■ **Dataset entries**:
§
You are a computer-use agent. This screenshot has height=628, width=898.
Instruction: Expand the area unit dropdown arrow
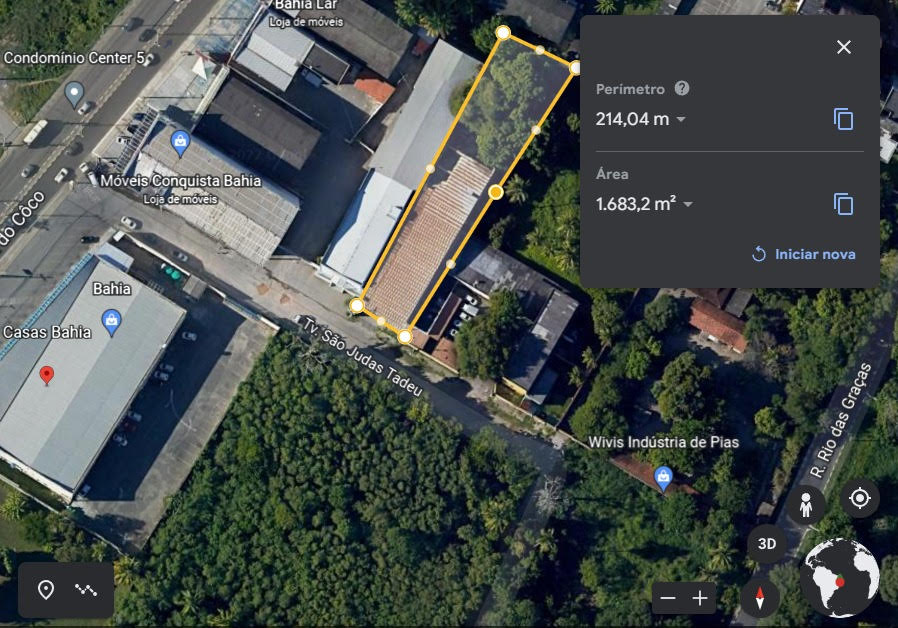coord(688,204)
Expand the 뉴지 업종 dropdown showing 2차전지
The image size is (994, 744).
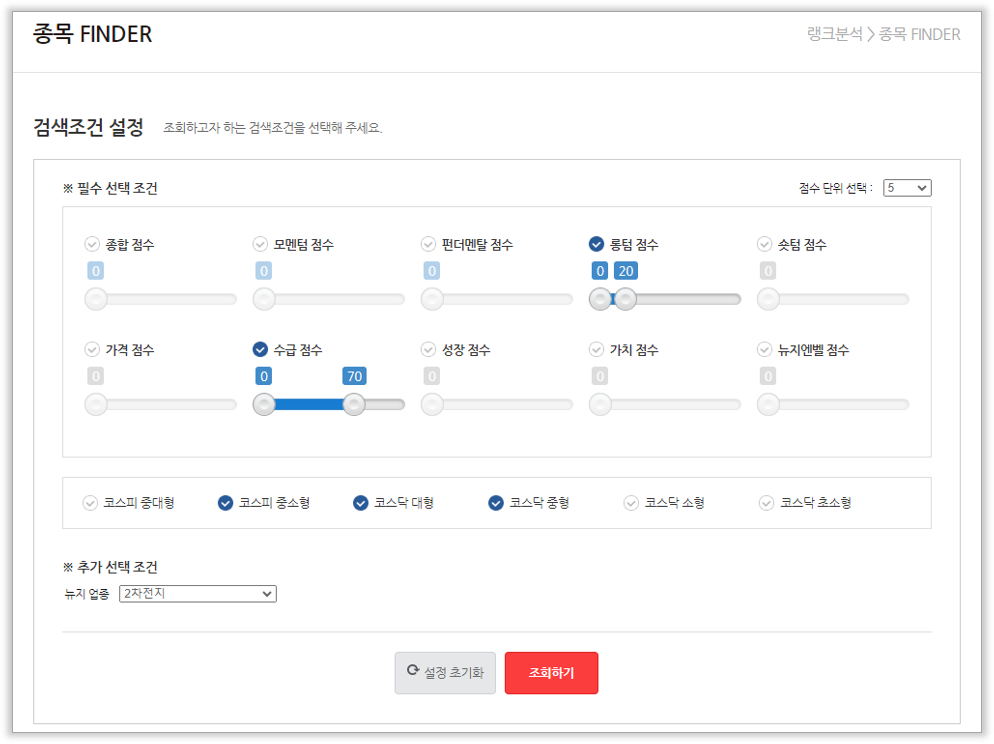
§
■ **WHAT YOU SHOULD DO**:
Repeat every line of the data above exactly, but drop the pictures.

■ **TASK SOLUTION**:
You are a computer-use agent. This screenshot has height=628, width=898.
Instruction: Expand the area unit dropdown arrow
coord(688,204)
Expand the 뉴지 업종 dropdown showing 2차전지
The image size is (994, 744).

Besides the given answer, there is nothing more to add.